▸ **Task objective**
Find the string "from" in the data, and copy out each line that has it.

▸ **Provided data**
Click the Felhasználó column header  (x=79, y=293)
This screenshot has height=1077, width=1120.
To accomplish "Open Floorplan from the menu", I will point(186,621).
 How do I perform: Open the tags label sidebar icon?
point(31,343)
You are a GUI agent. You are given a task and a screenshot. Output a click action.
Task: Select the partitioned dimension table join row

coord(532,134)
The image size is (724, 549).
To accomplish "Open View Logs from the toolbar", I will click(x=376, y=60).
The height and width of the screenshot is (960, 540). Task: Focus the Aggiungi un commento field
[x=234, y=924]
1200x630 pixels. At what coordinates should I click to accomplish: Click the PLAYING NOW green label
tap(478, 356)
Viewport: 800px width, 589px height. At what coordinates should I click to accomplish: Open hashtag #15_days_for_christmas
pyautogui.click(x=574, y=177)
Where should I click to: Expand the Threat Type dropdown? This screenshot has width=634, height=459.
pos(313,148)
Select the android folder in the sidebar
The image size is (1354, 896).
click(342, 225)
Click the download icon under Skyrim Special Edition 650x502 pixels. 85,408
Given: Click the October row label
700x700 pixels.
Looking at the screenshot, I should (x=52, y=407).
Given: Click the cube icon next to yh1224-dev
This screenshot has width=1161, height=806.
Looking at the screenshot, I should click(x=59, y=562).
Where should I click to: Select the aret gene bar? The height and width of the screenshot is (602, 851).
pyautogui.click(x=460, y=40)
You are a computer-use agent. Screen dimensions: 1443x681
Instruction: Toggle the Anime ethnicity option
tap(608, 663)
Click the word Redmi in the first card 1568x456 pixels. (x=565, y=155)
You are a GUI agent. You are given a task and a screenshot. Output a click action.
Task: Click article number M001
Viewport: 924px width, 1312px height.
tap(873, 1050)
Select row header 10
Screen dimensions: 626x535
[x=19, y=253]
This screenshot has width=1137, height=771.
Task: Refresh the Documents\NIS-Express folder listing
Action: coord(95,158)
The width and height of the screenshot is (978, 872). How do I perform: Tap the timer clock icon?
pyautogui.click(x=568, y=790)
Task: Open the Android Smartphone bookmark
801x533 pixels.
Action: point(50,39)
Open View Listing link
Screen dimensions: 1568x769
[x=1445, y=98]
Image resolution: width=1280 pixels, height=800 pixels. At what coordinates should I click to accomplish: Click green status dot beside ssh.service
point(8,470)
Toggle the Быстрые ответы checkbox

▸ **Response**
To accomplish "Open Floorplan from the menu", I will point(186,621).
To accomplish "Open View Logs from the toolbar", I will click(x=376, y=60).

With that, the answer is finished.